ランプの灯を消した闇の中、うっすらの月の光に照らされてローの頭が見える。ヤマイの懐に潜り込んで腕の中に収まったローは、まるで死んだように深く寝入っていた。誰かと眠るのは久々で、ましてローと違いきちんと睡眠をとっているヤマイには、まだ眠気がやってこない。だからと言ってベッドを抜け出せばローも起きてしまいそうで、身じろぎも出来ずに様々なことを考えていた。
例えばローがどうしたら素直にちゃんと寝てくれるか、とか、明日はローにまともな食事をとらせなければならない、とか、いっそのこと本棚をもうひとつ買ってしまえば本を借りずに奪う気になるんじゃないか、とか。
とにかくヤマイは、ローに健康的な生活をしてほしかった。海賊なんて危ない生業をしているのだから、尚更体には気を遣って欲しかった。

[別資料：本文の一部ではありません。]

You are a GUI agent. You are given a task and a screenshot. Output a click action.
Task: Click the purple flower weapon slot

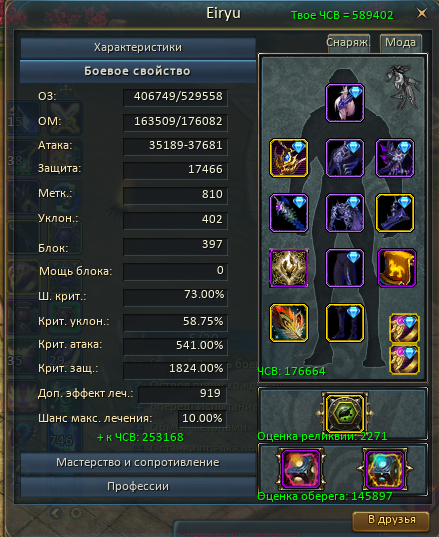[x=289, y=213]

ローの枕になっている、左腕の薬指。そこに嵌まっている指輪の本来の持ち主は、ヤマイと同じ医者だったと母親から聞く。ヤマイが物心着く頃には既に亡くなっていた父は、真面目で責任感が強くて、仕事熱心だったがゆえに過労で死んだのだと。それを話す時の母親はいつも泣きそうで、哀れで、ヤマイはやがて無理をする人間に恐怖すら覚えるようになった。
ローは、置いていかれる人間の心を知らない。だからこんなにも、自分を雑に扱えるのだ。どれだけ愛されているかも知らないで、なんて自分勝手なこと。